Improper Synchronization

Published: May 10, 2019 | Modified: Jul 21, 2021
CVSS 3.x
7.8
HIGH
Source:
NVD
CVSS:3.0/AV:L/AC:L/PR:L/UI:N/S:U/C:H/I:H/A:H
CVSS 2.x
7.2 HIGH
AV:L/AC:L/Au:N/C:C/I:C/A:C
RedHat/V2
RedHat/V3
Ubuntu

NVIDIA Windows GPU Display driver software for Windows (all versions) contains a vulnerability in the kernel mode layer (nvlddmkm.sys) handler for DxgkDdiEscape where the product does not properly synchronize shared data, such as static variables across threads, which can lead to undefined behavior and unpredictable data changes, which may lead to denial of service, escalation of privileges, or information disclosure.

Weakness

The product utilizes multiple threads or processes to allow temporary access to a shared resource that can only be exclusive to one process at a time, but it does not properly synchronize these actions, which might cause simultaneous accesses of this resource by multiple threads or processes.

Affected Software

Name Vendor Start Version End Version
Gpu_driver Nvidia * *

Extended Description

Synchronization refers to a variety of behaviors and mechanisms that allow two or more independently-operating processes or threads to ensure that they operate on shared resources in predictable ways that do not interfere with each other.

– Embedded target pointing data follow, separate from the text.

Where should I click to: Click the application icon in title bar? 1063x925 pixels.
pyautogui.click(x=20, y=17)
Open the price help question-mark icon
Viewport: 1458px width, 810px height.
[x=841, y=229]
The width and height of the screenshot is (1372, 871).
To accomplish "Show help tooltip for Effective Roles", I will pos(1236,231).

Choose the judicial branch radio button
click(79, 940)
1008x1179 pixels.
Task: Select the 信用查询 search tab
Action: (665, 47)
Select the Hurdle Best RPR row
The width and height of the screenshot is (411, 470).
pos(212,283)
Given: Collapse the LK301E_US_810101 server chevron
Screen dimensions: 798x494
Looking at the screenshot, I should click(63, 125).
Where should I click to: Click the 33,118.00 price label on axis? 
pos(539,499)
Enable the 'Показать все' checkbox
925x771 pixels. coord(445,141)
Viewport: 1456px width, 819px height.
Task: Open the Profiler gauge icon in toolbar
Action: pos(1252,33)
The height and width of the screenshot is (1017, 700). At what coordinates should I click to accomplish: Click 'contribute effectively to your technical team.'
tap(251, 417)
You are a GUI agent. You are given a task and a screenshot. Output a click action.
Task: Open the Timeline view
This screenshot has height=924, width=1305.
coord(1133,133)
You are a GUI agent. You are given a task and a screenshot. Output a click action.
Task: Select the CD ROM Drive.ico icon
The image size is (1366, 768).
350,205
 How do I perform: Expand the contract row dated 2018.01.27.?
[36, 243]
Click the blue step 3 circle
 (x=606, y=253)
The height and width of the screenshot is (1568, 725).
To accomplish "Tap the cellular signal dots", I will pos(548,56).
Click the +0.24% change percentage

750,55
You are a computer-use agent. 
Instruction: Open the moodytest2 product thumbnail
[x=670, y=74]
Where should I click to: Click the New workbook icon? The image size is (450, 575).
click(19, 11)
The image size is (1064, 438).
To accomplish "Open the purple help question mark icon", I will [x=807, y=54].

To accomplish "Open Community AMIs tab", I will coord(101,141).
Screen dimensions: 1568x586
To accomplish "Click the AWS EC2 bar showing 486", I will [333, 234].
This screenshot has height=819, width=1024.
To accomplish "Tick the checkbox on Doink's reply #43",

Some shared resource operations cannot be executed atomically; that is, multiple steps must be guaranteed to execute sequentially, without any interference by other processes. Synchronization mechanisms vary widely, but they may include locking, mutexes, and semaphores. When a multi-step operation on a shared resource cannot be guaranteed to execute independent of interference, then the resulting behavior can be unpredictable. Improper synchronization could lead to data or memory corruption, denial of service, etc.